Although several case reports have described the successful use of the PAA, the long-term patency of this artery is unknown. Nevertheless, the indications, technique, and flow dynamics of the PAA at ECIC bypass surgery are comparable with that of the STA. Therefore, the longterm patency is judged to be comparable with that of an STA-MCA bypass.
Positioning and anesthesiological regimen are comparable to bypass surgery using the STA. It might make it easier to tape the auricle anteriorly to expose the PAA on its complete trajectory. Care should be taken that the auricle is not hypoperfused with this maneuver, because this can lead to ischemia of the auricle.
The patient is positioned with a small roll under the ipsilateral shoulder with the head turned to the contralateral side and fixated in the headholder. The trajectory of the PAA and the craniotomy site are then exposed with taping the auricle anteriorly if necessary. The PAA is identified by doppler and/or digital palpation, and a straight incision directly over the artery is planned. As an alternative, one can use the cranial navigation software to draw the location of the PAA as well as the craniotomy. Depending on the area that needs reperfusion and in case of a more posterior location of the PAA, the incision can be made more curvilinear with extension toward anterior to expose the craniotomy site (see Fig. 23.3). For a double-barrel bypass with both the PAA and STA as donor arteries, a horseshoe or question mark incision can be made, taking care not to interrupt the PAA.

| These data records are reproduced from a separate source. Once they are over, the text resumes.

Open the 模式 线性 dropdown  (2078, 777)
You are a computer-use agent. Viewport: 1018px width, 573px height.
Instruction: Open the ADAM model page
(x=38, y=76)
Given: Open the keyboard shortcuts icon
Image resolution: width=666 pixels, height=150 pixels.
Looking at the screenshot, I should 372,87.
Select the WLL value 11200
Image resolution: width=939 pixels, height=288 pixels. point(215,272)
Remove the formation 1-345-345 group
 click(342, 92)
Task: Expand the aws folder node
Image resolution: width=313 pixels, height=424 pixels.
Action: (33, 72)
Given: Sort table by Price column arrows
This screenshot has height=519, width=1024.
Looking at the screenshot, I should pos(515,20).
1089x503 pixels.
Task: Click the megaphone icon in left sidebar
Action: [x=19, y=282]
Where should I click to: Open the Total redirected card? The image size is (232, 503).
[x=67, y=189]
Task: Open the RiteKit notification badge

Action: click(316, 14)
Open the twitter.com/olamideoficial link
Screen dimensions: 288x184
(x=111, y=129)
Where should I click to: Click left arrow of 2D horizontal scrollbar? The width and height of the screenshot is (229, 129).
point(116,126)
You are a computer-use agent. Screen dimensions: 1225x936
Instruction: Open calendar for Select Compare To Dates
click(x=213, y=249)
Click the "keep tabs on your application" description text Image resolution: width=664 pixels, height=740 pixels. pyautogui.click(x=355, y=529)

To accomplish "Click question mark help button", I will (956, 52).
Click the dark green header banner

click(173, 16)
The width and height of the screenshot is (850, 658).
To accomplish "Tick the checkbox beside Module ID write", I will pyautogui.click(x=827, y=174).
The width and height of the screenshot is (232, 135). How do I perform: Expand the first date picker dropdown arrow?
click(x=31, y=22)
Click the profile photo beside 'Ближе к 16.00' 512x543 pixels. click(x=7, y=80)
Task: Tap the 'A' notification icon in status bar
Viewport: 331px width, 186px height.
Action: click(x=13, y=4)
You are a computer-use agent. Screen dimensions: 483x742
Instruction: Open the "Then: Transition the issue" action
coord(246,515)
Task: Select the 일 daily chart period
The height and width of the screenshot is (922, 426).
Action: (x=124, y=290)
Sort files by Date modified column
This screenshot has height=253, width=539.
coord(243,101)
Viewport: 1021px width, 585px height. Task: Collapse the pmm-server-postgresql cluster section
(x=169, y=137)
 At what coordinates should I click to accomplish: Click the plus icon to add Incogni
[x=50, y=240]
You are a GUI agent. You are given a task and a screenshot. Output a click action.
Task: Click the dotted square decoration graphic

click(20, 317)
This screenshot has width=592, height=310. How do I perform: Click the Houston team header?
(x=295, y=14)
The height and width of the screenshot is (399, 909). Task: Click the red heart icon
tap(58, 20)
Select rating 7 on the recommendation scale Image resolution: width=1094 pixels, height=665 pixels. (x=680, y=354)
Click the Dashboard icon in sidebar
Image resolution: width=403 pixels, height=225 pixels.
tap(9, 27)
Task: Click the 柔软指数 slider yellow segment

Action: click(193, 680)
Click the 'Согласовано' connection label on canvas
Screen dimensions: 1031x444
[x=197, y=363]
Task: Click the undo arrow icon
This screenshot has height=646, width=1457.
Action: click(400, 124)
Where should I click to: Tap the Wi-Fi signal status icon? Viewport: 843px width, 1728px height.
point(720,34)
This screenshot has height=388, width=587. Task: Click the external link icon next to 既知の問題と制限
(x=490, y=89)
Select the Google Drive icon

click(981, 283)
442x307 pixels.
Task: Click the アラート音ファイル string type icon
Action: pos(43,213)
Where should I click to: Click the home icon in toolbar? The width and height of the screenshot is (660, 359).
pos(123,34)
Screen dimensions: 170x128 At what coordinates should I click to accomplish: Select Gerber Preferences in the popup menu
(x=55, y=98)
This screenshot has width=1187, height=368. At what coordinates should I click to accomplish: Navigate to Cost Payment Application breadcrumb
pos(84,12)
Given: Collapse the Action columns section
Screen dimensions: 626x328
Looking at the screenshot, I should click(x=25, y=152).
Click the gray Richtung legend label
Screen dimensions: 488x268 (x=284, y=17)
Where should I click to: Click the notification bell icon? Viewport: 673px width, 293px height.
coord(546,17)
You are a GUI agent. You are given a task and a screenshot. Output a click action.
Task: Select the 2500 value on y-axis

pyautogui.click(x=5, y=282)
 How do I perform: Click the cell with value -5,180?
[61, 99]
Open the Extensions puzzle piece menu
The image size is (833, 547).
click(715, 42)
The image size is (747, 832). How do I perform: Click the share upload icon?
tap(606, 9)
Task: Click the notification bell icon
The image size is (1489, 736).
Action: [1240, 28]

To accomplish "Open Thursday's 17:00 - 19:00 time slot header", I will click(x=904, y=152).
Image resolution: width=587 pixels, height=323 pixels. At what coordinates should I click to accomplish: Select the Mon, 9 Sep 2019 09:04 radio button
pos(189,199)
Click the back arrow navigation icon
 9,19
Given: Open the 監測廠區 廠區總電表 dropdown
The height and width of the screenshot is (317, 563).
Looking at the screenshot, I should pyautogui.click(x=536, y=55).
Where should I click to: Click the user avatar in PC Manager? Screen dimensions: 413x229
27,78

The PAA needs to be exposed and dissected from surrounding tissue at least from the level of the external acustic meatus (EAM) because the artery has to be transposed forward to reach the Sylvian point (see Fig. 23.4).
For artery dissection, craniotomy around the Sylvian point, and bypass technique, please refer to Chapter 9.
• When a straight incision over the PAA is used, the craniotomy might be located too posteriorly to expose the Sylvian point.
• Preoperative planning is mandatory to prevent this error, and intraoperative navigation to plan the craniotomy site for localization of the optimal recipient vessel can be considered. Otherwise, a curvilinear incision can be used.
• The PAA only reaches until the posterior border of the craniotomy. Exposure of the artery from at least the level of the EAM makes it easier to transpose it forward.
The usage of alternative donor vessels, such as the STA or the occipital artery or interposition grafts.
• When the DSA is not showing the origin of the PAA, it might be mistaken for a parietal branch of the STA. In such cases, the incision might be planned too much anterior and the donor artery will not be found.
• Knowledge about the presence of a potential suitable PAA and its relation to the auricle and craniotomy makes preoperative planning easier and safer.